Both sides had to contend with trench warfare. In the first few months in the trenches, there was a spirit of "live and let live" between the two sides. There were acknowledged "quiet" times - you would not shell the enemy at meal times, for instance, and he would do the same for you. Your side would fire the required number of shells but perhaps in places that would not do so much damage, and the other side would do the same. Soldiers would occupy the front-line trenches for a week or so, and then be moved back to the secondary trenches and replaced. The conditions, however, were appalling. The dead would be rotting right beside the soldiers, rats were terrible problems as were lice. If it rained, the trench would fill up with mud. The enemy could not be seen: you could not stand up above the trench or you would be killed by a sniper. Any missions into no-man's-land had to be done at night. The trenches were very close in some places, and the soldiers from both sides could hear each other singing, and would often applaud each other. As time went on, the soldiers, while hating the enemy in principle and the Kaiser or King, began to realize that the men in the other trenches were very much like themselves: doing their duty for King and Country. The quick end to the war, predicted by both sides, would not happen. At Christmas, there was an unofficial truce declared. Exactly where and exactly when is not known, but Allied soldiers started to climb out of the trenches. The Germans yelled that they did not want to fight right now, but it soon became clear that the allies were not attacking. Food and beer were lobbed over into the opposing trenches, and The Germans climbed out and met The Allies in no-man's-land. Basically, they had parties and this spread up and down the trenches. Officers met and shook hands. On New Year's Day, the war resumed.
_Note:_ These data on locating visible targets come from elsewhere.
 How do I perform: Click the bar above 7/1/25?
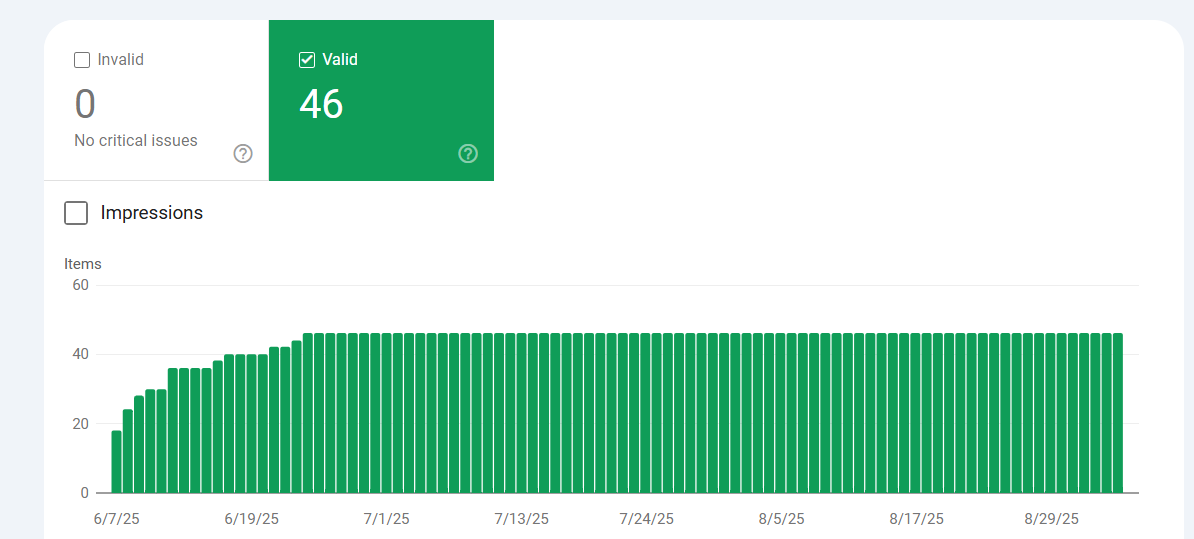click(x=387, y=413)
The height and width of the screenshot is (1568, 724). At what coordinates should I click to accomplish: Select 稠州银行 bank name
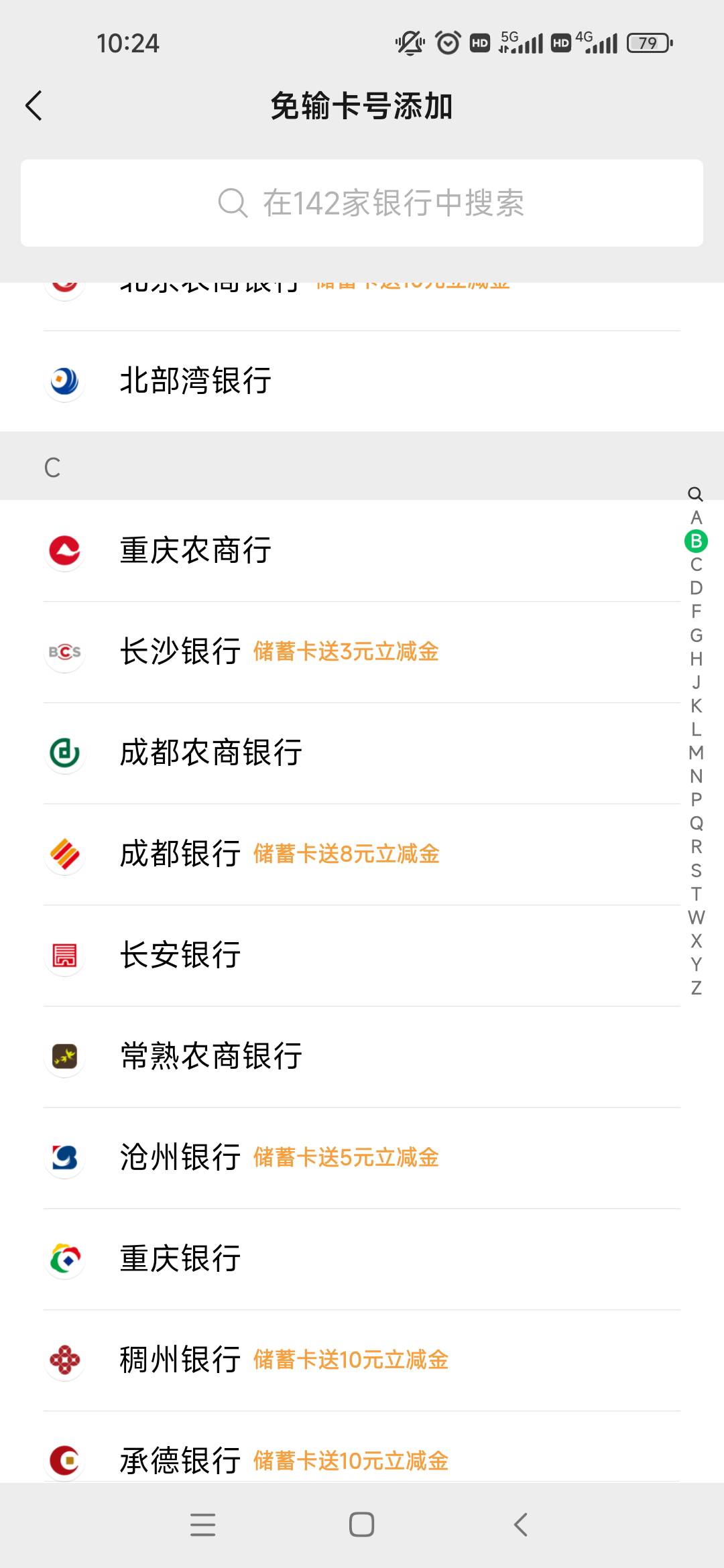click(x=180, y=1360)
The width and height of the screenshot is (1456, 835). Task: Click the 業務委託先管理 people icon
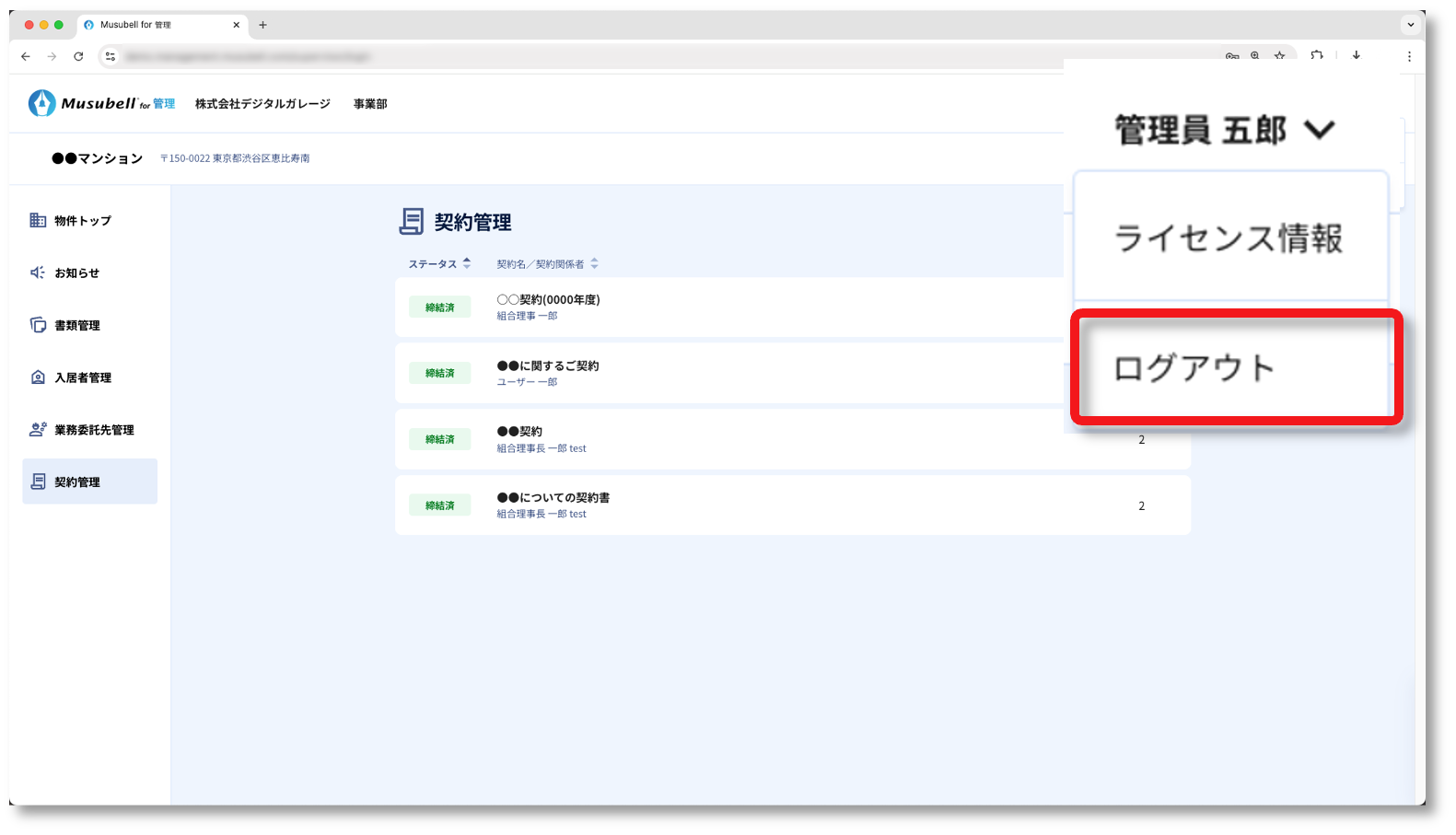38,429
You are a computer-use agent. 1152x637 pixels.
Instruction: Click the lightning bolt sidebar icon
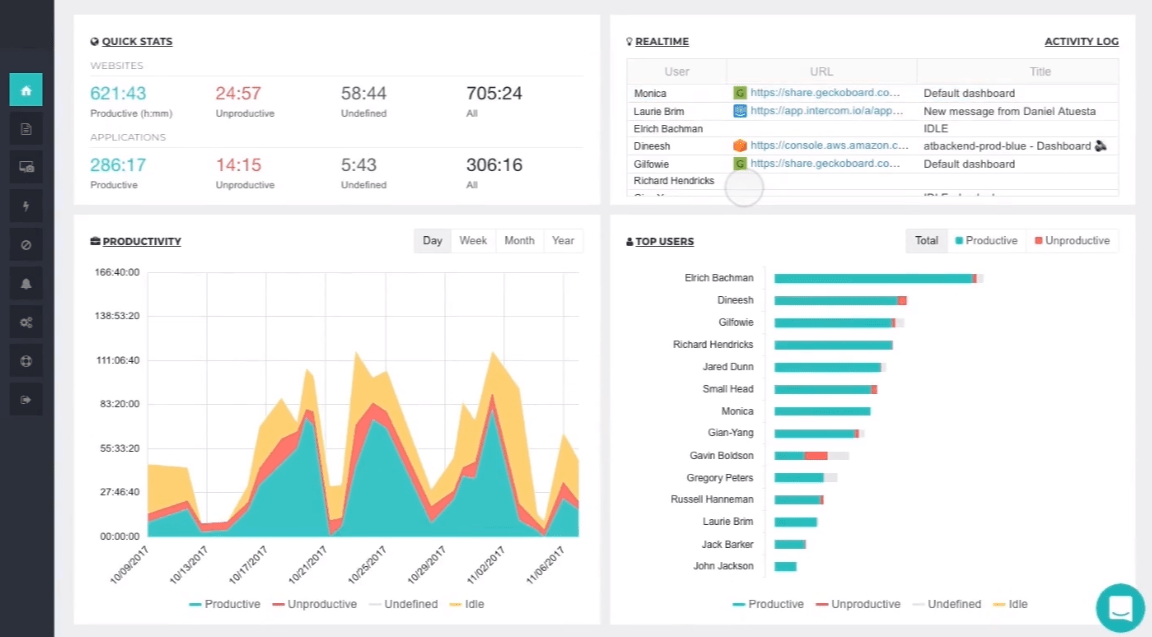pos(26,206)
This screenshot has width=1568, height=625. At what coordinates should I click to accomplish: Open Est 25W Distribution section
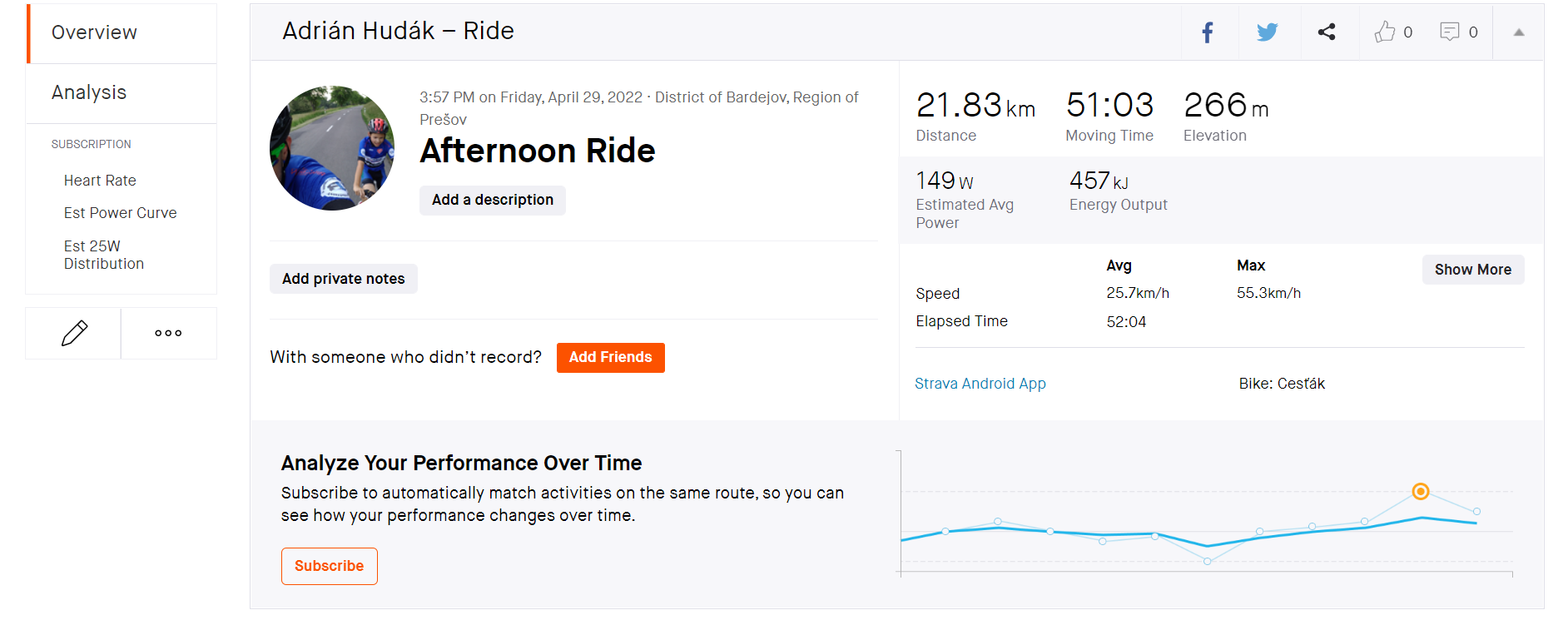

1914 has been called the end of the nineteenth century. By the beginning of 1915 it was apparent that this was a new kind of war. The technology that had provided so many inventions, had also advanced weapons. Nineteenth Century optimism and the belief in inevitable progress began to vanish as the war continued, and the body count climbed into the millions. Back at home, industry geared up and began producing shells and bullets to continue fighting the war. Since most able-bodied men were in the armed forces, women assumed the roles of factory workers, and proved quite capable. Under the worst possible circumstances, women were allowed to prove that what had been considered "men's work" could be done by women. Unfortunately, millions of the men whose jobs they had occupied, would not return: their fathers, sons and brothers. The conditions in the munnitions factories were less than ideal and many women were blown-up, poisoned or rendered sterile due to the poor safety standards observed.

France would call upon men from her African colonies to enlist as soldiers. Britain would receive troops from all over her empire, including Bermuda, Canada, Newfoundland, Australia and India. Chinese workers worked on the railways behind the lines. A European war was spreading outward, and although the term was not used until 1939, it was becoming the first world war.